Il 2016, quindi, vedrà la fine dei contratti di collaborazione a progetto - a parte i contratti di collaborazione regolamentate da accordi collettivi stipulati dai sindacati-, mettendo ancora di più in evidenza il ruolo dei nuovi contratti a tempo indeterminato sui quali l’esecutivo ha, di fatto, incentrato tutta la riforma. Allo stesso tempo, sono stati ridotti i costi dei contratti di apprendistato per le imprese ed è stata data la possibilità, in caso di ristrutturazione o riorganizzazione aziendale, di modificare le mansioni del lavoratore senza alterarne il trattamento economico. Anche se non viene percepito in tutta la sua rilevanza, il decreto legislativo sulla conciliazione introduce delle importanti novità. L’età fino alla quale possono essere sfruttati i congedi facoltativi (6 mesi) passa da 8 a 12 anni (senza retribuzione), mentre si passa dai 3 ai 6 anni per quelli retribuiti al 30%. Inoltre, il lavoratore può chiedere di trasformare il congedo parentale in part time. I congedi di paternità sono stati estesi a tutti i lavori, così come tutti i provvedimenti non fanno distinzione tra figli naturali, adottati o in affido. Per rispondere allo scandalo delle dimissioni in bianco in caso di gravidanza delle lavoratrici, sarà predisposto un modello di dimissioni che dovrà essere scaricato da sito del Ministero del lavoro in modo da non poter modificare la data. Unite alla volontà di valorizzare la contrattazione decentrata e alla previsione di finanziare gli asili nido in prossimità dei luoghi di lavoro o di incentivare servizi quali il “nido di famiglia”, si tratta di novità che potrebbero avere un impatto positivo e rilevante nella vita delle persone delle famiglie.
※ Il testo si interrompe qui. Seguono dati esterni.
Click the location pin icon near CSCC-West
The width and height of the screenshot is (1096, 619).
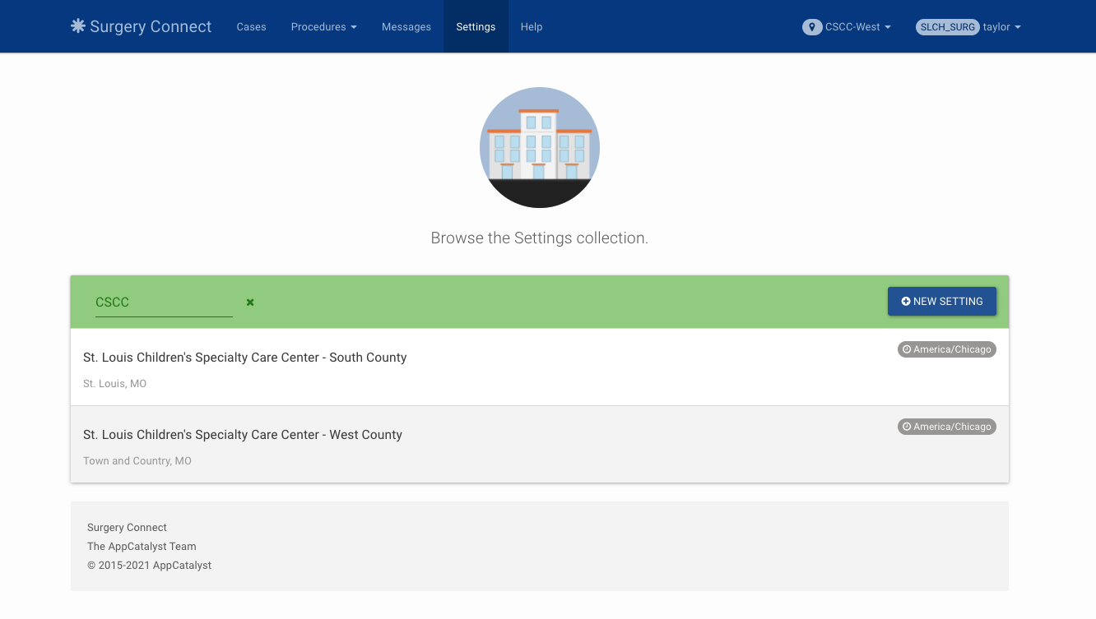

Il condizionale è d’obbligo non solo perché ogni norma va vista alla luce della realtà, ma soprattutto perché tutte queste novità hanno una copertura finanziaria fino alla fine dell’anno. Più semplicemente, queste norme saranno finanziate dal giorno della pubblicazione del decreto legislativo sulla Gazzetta Ufficiale fino alla fine dell’anno, quindi saranno in vigore per meno di sei mesi. Dopodiché o troveranno una nuova copertura finanziaria (magari stabile), oppure si tratterà di un lodevole e poco più che effimero esperimento. Se il punto fosse quello di vagliare la bontà o meno delle norme e poi stabilizzarle, non sarebbe affatto scandaloso, anzi un legislatore che prevede la possibilità di verificare le norme è certamente un legislatore saggio. Un Governo, però, che a fronte di prese di posizioni forti in tanti aspetti riguardanti il lavoro (e non solo) si scopre improvvisamente timido - e un po’ tirchio - sui provvedimenti inerenti la conciliazione lascia l’amaro in bocca.
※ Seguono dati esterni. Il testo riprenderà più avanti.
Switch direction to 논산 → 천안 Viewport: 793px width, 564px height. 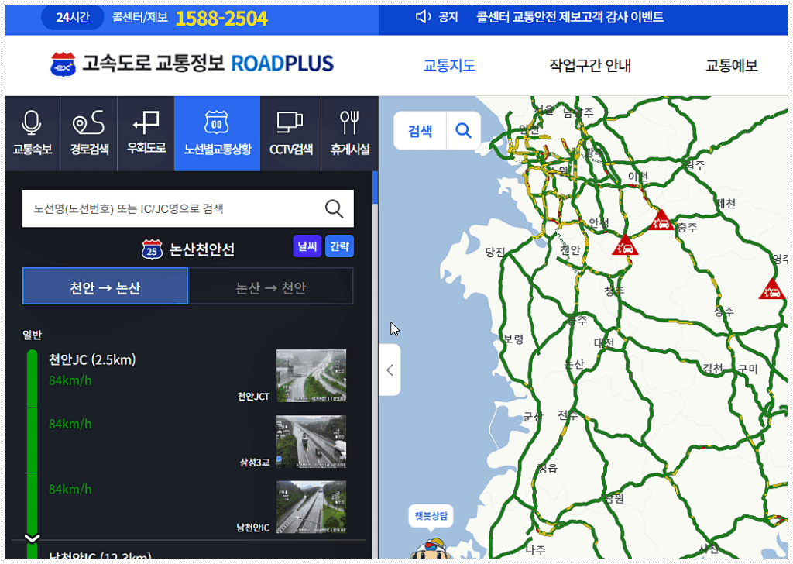[270, 287]
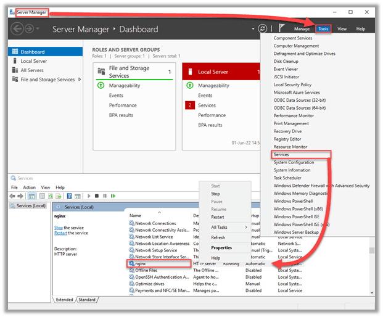383x317 pixels.
Task: Expand the All Tasks submenu arrow
Action: [246, 227]
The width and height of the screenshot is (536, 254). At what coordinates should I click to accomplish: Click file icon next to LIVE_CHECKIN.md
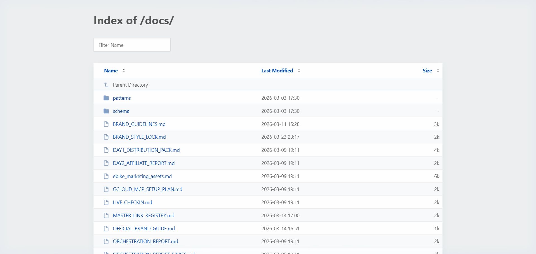point(106,202)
Detto della beffa dei quasi sei mesi, non si può non guardare in maniera positiva i primi passi verso una più compiuta conciliazione tra la vita e il lavoro e forse sarebbe il caso di valorizzare la strada della contrattazione aziendale. Le questioni della conciliazione, che mettono insieme aspetti apparentemente inconciliabili tra loro, non possono essere risolte dal Governo e neppure dalle sole istituzioni locali, ma hanno bisogno dell’impegno e dello sforzo delle parti in causa: lavoratori e datori di lavoro, innanzitutto, ma anche di tutto quel tessuto di relazioni che è l’associazionismo. Infatti, la conciliazione è il primo banco di prova di un nuovo sistema di welfare capace di coinvolgere più soggetti, che nasce dall’iniziativa delle persone e delle reti sociali, che sia sussidiario. Quindi ben vengano tutti i provvedimenti in favore della conciliazione tra la vita e il lavoro, ma che non siano dei semplici spot, che siano, invece, l’inizio di un nuovo modo di intendere il lavoro.